SEOUL: The South Korean government said Monday it has asked state-run companies with high credit ratings such as Korea Electric Power and Korea Gas to reduce their bond issuance, amid criticism they are absorbing too much money in the corporate debt market.
The finance ministry announcement comes as the country’s private companies and financial firms have struggled to raise money in the bond market over the last few months and as financial authorities move to help them raise more funds.
Analysts say Gangwon Province near Seoul triggered volatility in credit markets in September by refusing to repay some 200 billion won (US$149 million) of debt of a developer it owned. Surprised by the market reaction, Gangwon governor Kim Jin-tae reversed course, promising to repay the debt by Dec 15, though it was too late to calm investor jitters.

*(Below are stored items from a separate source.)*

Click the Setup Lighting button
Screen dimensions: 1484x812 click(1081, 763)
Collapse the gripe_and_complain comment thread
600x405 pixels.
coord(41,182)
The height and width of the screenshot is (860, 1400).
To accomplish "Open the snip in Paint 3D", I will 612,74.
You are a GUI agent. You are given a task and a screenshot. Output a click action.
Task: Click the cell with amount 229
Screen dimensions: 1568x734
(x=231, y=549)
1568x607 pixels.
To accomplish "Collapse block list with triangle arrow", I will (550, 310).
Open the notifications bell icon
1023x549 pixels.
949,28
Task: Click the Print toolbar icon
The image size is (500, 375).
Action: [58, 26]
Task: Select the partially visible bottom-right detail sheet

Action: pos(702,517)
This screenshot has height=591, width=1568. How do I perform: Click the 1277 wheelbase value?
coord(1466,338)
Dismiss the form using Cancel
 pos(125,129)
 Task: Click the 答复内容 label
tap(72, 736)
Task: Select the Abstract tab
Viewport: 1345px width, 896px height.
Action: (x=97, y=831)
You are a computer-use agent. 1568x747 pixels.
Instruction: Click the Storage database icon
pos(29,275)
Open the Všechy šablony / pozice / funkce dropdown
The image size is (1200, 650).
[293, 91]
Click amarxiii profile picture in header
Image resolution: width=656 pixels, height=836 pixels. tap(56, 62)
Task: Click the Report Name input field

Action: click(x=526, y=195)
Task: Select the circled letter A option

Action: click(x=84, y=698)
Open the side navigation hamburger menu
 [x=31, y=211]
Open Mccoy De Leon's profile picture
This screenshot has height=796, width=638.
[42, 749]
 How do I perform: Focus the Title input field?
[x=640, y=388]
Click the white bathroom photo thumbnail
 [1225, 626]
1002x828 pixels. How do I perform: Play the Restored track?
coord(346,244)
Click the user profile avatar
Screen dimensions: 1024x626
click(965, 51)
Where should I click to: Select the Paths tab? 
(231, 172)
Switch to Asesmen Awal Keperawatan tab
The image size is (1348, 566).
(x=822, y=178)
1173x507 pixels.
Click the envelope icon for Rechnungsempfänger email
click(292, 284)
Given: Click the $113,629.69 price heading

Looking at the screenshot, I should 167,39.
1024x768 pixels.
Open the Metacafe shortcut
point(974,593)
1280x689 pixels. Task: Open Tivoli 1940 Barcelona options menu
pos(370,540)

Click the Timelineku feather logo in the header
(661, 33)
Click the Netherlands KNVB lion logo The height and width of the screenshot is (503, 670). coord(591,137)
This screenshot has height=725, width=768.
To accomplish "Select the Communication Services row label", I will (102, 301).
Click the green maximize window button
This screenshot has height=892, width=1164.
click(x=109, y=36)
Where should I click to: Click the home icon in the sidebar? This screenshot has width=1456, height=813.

“Financing costs in South Korea have spiked very sharply since then,” Fitch Solutions said in a report on Thursday. “Most notably, the spread of commercial paper rates over the Bank of Korea’s benchmark policy rate has widened dramatically from around 0.7 percentage points in early October to 2.5 percentage points at the end of November.”
The finance ministry also said it will cut the country’s issuance of sovereign bonds by 60% next month. It said the government will issue sovereign bonds worth 3.8 trillion won in December, down from its initial target of 9.5 trillion won.
“We agreed that we should mobilise all resources to stabilise short-term financial markets while carefully monitoring movements and risk factors at the year-end and early next year,” finance minister Choo Kyung-ho said after hosting an emergency meeting with Bank of Korea governor Rhee Chang-yong and other policymakers.
The BOK said it will inject 2.5 trillion won into financial institutions that buy corporate bonds in the market. The finance ministry said the government-controlled Korea Development Bank and Industrial Bank of Korea will also speed up their bond-buying programme to provide liquidity in the market quickly.
South Korea’s central bank was the first major central bank in Asia to hike rates since the onset of the pandemic but has begun slowing down its pace of monetary tightening amid the rising credit stress in the country’s corporate bond market.
The BOK last week raised its key rate by a quarter of a percentage point to 3.25%, following a half-point increase last month. Rhee had initially signalled a bigger move but later hinted at a slowdown, citing unfavourable market conditions.